Accountability Risks– Though data may be placed or serviced by a third party, the consumer is still responsible for the security and integrity of the data.

• Since the user will not have personal control over which individuals are given the authority to access and service their information, users should look into a vendor’s hiring and employee policies. Many cloud services deal with sensitive or protected and data and it is the responsibility of the user to make sure their information is adequately protected.
• Because data is not stored locally on the user’s computer, often the user may not know the exact location of their data.

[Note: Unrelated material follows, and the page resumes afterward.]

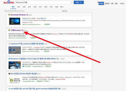Click the camera image-search icon
This screenshot has height=91, width=126.
72,3

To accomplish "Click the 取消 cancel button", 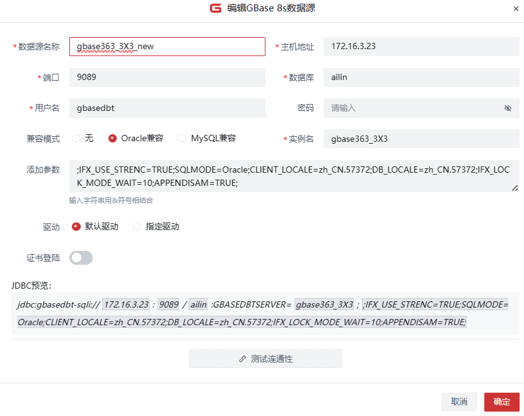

It is possible that a vendor may store data in facilities located outside the jurisdiction of U.S. or E.U. data protection laws. Users should check a vendor’s policies to make sure they comply with all information privacy regulations.  A breach to these regulations and any resulting unauthorized disclosure of a consumer’s personal information, will be the responsibility of the user and not the vendor.
• Even with the faster, more reliable, more secure systems that cloud computing offers, there may be incidents of data loss, unauthorized disclosure and misuse. Users should work with vendors that contractually allow for investigations into such incidents and have a history of looking into such incidents. Users should also be aware that investigations with cloud computing services are often extremely difficult because information is stored on various hosts and servers alongside the information of many other users as opposed to personal networks and applications which have a smaller number of storage facilities and system users.

Data Loss- While using a cloud service may prevent against the loss of data should a user’s computer or storage facilities fail, it also creates many more opportunities for the loss of data.

• Data on web based service networks is stored along with the information of hundreds, thousands or even millions of users. While encryption is widely used to protect data it does not guarantee complete safety. Wrong encryption can occur creating data that is completely unreadable and/or unrecoverable. A user has little control over the technologies and methods used to protect their data when using a cloud computing service.
• Data outages and natural disasters can wreak havoc on a user’s ability to utilize a service. In October 2009, a number of T-Mobile Side Kick subscribers lost important information such as their contacts, calendars, and other data involved with applications when Danger, a Microsoft Service, experienced outages and data loss. Users should be aware of a service provider’s policies for disaster recovery management.
• Data stored by a third party can potentially be made inaccessible or destroyed by that party. Amazon recently deleted a number of purchased copies of 1984 from Kindle users computers during a copyright dispute. While the action was not an attempt at censorship, the incident raised serious issues at the rights of e-book owners and the potential for censorship in the future.
• Similarly some services, like Flickr, limit the number of uploaded documents that can be accessed unless a paid account is purchased. Other services, such as Facebook and Myspace fail to delete photos and other data immediately after the delete request has been made, and may take months for the data to be completely removed. This denies users the ability to control the destruction of their data.

Summary:

Cloud computing has been a remarkable development in computing technology. It allows for high levels of specialization so that a small group of individuals, with expertise in a particular area can create a specific service and make that service widely available through the Internet. Such specialization has created giant leaps in technological capabilities. It has made information mobile, across locations and devices and revolutionized the way people share, store and consume information. However, it does not come without its risks. Until information privacy laws can catch up with the changes in technology, consumers must be personally responsible for learning about, monitoring, and protecting against the risks associated with sharing data in the cloud.